= Beginning of Section =

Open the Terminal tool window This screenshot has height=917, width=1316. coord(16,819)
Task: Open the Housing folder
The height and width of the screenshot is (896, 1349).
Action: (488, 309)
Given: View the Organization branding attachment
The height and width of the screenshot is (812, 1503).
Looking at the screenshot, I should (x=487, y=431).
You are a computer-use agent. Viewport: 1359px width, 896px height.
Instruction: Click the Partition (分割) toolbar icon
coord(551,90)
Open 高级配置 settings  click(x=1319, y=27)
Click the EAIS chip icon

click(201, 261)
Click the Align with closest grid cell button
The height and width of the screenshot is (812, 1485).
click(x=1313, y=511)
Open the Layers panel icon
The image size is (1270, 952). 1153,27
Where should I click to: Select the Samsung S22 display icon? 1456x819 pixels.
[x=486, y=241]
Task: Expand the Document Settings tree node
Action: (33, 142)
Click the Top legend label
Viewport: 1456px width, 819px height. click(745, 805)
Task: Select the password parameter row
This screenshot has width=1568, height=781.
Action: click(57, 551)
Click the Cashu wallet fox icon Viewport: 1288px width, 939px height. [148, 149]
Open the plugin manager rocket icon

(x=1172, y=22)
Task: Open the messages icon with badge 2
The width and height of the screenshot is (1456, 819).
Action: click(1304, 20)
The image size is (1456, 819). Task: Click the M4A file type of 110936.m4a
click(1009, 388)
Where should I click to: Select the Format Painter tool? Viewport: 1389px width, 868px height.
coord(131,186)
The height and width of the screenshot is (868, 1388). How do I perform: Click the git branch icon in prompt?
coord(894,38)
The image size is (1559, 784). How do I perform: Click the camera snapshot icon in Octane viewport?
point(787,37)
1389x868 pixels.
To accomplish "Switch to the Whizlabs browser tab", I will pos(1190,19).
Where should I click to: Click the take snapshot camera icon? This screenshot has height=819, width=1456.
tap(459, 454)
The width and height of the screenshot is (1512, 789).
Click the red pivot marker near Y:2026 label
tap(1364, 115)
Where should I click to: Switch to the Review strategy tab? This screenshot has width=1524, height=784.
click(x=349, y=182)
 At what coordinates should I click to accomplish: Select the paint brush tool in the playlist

= End of Section =

● **WORK REQUEST**
Quote the records from their first line to the line with "Given: View the", inclusive, without adding or dropping anything.

● **EXERCISE SOLUTION**
Open the Terminal tool window This screenshot has height=917, width=1316. coord(16,819)
Task: Open the Housing folder
The height and width of the screenshot is (896, 1349).
Action: (488, 309)
Given: View the Organization branding attachment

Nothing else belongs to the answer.